Seit Monaten gärt es in der CDU ob der Konkurrenz zwischen Merz und dem nordrhein-westfälischen Ministerpräsidenten Hendrik Wüst. Beiden werden Ambitionen auf die Kanzlerkandidatur der Union 2025 nachgesagt. Merz hatte Wüst wiederholt verdächtigt, er wolle gegen ihn aufbegehren. Am Wochenende machte Wüst mit seiner Forderung auf sich aufmerksam, nach dem sogenannten "Ruanda-Modell" illegal nach Deutschland eingereiste Asylsuchende künftig in einem Drittstaat außerhalb der Europäischen Union unterzubringen. Am Montagmorgen überraschten die Unionsländer schließlich die SPD-regierten Länder mit dieser und weiteren Forderungen für das Treffen mit dem Bundeskanzler.
Wüst, nicht Merz
In einer kurzen Pressekonferenz vor dem Gipfel mit Scholz versuchte Boris Rhein, christdemokratischer Regierungschef von Hessen und Vorsitzender der Ministerpräsidentenkonferenz, den Schwenk zu erklären. "Wie es halt eben oft so ist: Dinge ereignen sich, Dinge entwickeln sich weiter", sagte der CDU-Politiker. "Das ist nicht die Übernahme von Punkten der CDU Deutschland oder von Friedrich Merz oder der CDU/CSU-Bundestagsfraktion." Die neu eingebrachten Forderungen der Unionsländer seien "Punkte, die an der einen oder anderen Stelle eine gewisse Deckungsgleichheit aufbieten, aber das sind Punkte, die den Ländern besonders wichtig sind."
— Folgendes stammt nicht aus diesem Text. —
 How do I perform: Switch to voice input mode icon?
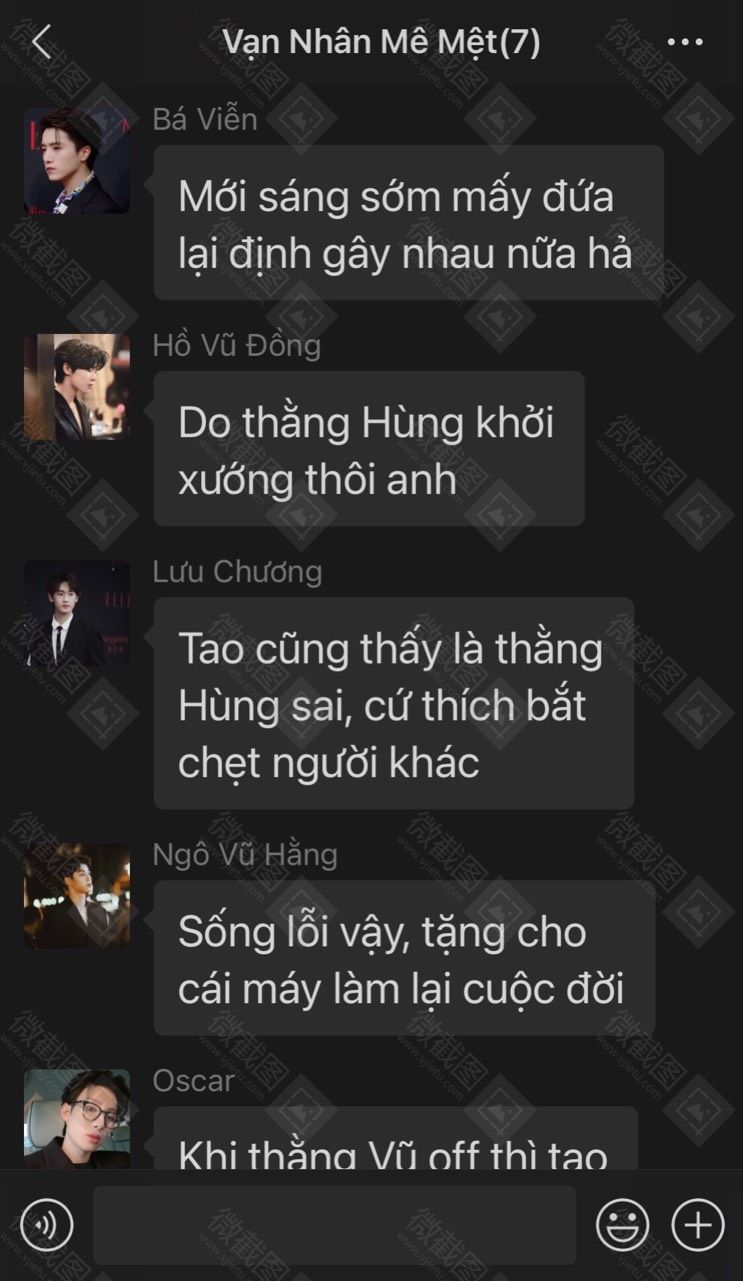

Dann wurde Rhein deutlich, von wem die Initiative ausging: "Wenn Friedrich Merz uns Punkte hätte diktieren können, dann wären es vielleicht andere Punkte als diese Punkte gewesen. Ich will nur mal die Drittstaatenfrage nennen: Da muss ich ja nicht um den heißen Brei herumreden, das haben sie ja in den vergangenen Tagen verfolgt, ist insbesondere eine Frage des nordrhein-westfälischen Ministerpräsidenten."
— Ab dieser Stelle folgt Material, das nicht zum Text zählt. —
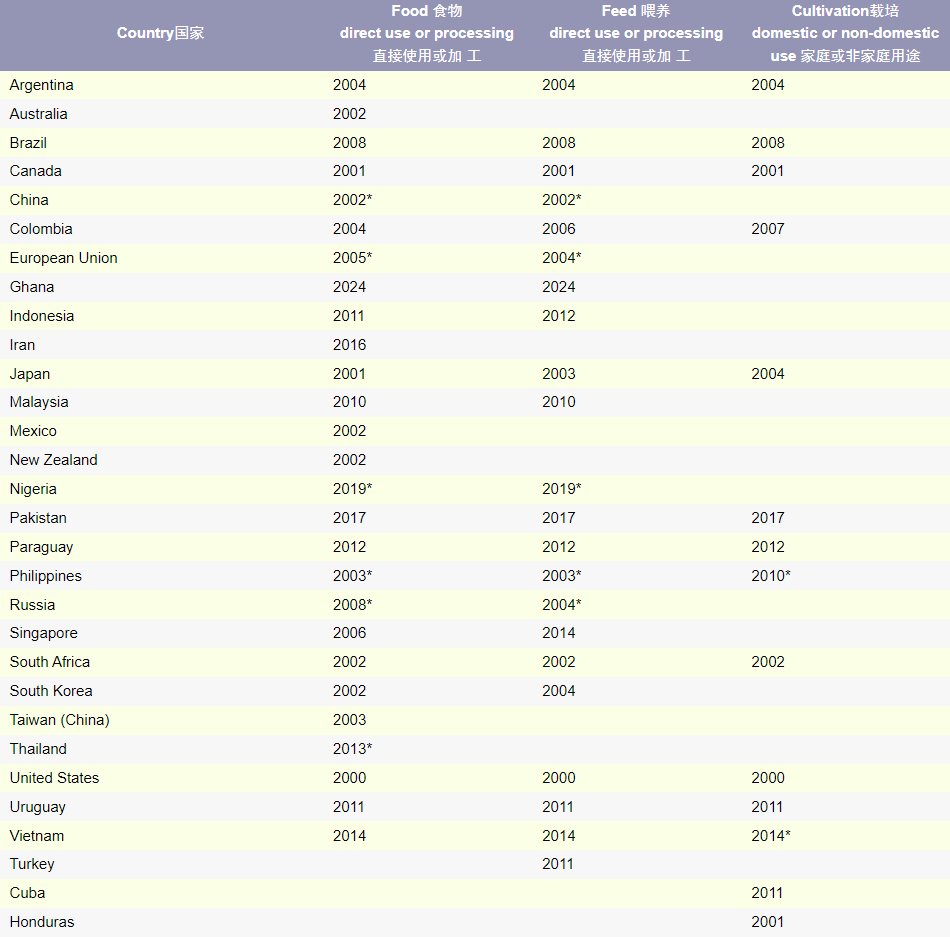Select Vietnam's 2014* Cultivation entry
The height and width of the screenshot is (937, 950).
click(771, 836)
Weder ein ausbuchstabiertes "Ruanda-Modell", wie es Wüst vorschwebt, noch die Bund-Länder-Kommission waren Teil des 26-Punkte-Papiers der Unionsfraktion. Dieses aber war Grundlage der Forderungen, die Merz und Dobrindt an Scholz herangetragen haben. Wüst hatte am Morgen im "ntv Frühstart" gesagt: "Der zentrale Punkt ist heute, dass wir irreguläre Migration beenden." Dass es in der CDU derzeit mindestens zwei Politiker gibt, die beim Thema Migration als Wortführer auftreten wollen, ist auch Scholz nicht entgangen.